> Records supplied:
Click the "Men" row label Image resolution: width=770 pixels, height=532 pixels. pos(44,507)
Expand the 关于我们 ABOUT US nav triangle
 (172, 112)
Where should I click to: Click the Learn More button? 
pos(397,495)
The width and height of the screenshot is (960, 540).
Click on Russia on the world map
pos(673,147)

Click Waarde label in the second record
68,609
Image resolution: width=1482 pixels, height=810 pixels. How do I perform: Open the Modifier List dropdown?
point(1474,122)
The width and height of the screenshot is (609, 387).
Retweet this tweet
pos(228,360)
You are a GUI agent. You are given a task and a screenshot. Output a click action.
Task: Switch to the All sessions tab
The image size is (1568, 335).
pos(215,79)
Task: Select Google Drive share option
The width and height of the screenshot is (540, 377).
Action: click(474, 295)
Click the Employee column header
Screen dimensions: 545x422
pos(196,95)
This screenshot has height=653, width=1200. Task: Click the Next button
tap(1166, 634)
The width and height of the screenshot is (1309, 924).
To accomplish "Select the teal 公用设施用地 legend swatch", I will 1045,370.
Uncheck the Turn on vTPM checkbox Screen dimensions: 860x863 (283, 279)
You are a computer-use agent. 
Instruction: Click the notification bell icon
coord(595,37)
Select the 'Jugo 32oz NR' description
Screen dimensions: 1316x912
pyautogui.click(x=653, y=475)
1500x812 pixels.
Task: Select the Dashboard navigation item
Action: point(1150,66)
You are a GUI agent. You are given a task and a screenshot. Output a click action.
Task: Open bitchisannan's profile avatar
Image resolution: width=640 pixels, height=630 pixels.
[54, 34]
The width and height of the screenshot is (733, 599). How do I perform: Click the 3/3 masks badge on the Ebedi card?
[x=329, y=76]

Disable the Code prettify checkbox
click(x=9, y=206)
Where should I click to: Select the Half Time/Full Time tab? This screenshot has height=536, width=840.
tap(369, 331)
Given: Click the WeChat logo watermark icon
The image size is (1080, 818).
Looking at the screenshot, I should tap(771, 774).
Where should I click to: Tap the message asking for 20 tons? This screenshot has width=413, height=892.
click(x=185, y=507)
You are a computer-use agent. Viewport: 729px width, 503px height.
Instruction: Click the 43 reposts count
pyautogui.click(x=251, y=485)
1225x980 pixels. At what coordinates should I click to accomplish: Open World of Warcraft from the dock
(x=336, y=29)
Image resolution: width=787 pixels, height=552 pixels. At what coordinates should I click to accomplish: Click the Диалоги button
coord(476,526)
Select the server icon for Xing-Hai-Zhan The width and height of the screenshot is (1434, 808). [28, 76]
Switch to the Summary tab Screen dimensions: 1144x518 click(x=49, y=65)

> Activity: The answer is the line with "The width and height of the screenshot is (1309, 924)." plus every line after it to the last line of the entries above, copied exactly and with no other lines.

> Worked solution:
The width and height of the screenshot is (1309, 924).
To accomplish "Select the teal 公用设施用地 legend swatch", I will 1045,370.
Uncheck the Turn on vTPM checkbox Screen dimensions: 860x863 (283, 279)
You are a computer-use agent. 
Instruction: Click the notification bell icon
coord(595,37)
Select the 'Jugo 32oz NR' description
Screen dimensions: 1316x912
pyautogui.click(x=653, y=475)
1500x812 pixels.
Task: Select the Dashboard navigation item
Action: point(1150,66)
You are a GUI agent. You are given a task and a screenshot. Output a click action.
Task: Open bitchisannan's profile avatar
Image resolution: width=640 pixels, height=630 pixels.
[54, 34]
The width and height of the screenshot is (733, 599). How do I perform: Click the 3/3 masks badge on the Ebedi card?
[x=329, y=76]

Disable the Code prettify checkbox
click(x=9, y=206)
Where should I click to: Select the Half Time/Full Time tab? This screenshot has height=536, width=840.
tap(369, 331)
Given: Click the WeChat logo watermark icon
The image size is (1080, 818).
Looking at the screenshot, I should tap(771, 774).
Where should I click to: Tap the message asking for 20 tons? This screenshot has width=413, height=892.
click(x=185, y=507)
You are a computer-use agent. Viewport: 729px width, 503px height.
Instruction: Click the 43 reposts count
pyautogui.click(x=251, y=485)
1225x980 pixels. At what coordinates should I click to accomplish: Open World of Warcraft from the dock
(x=336, y=29)
Image resolution: width=787 pixels, height=552 pixels. At what coordinates should I click to accomplish: Click the Диалоги button
coord(476,526)
Select the server icon for Xing-Hai-Zhan The width and height of the screenshot is (1434, 808). [28, 76]
Switch to the Summary tab Screen dimensions: 1144x518 click(x=49, y=65)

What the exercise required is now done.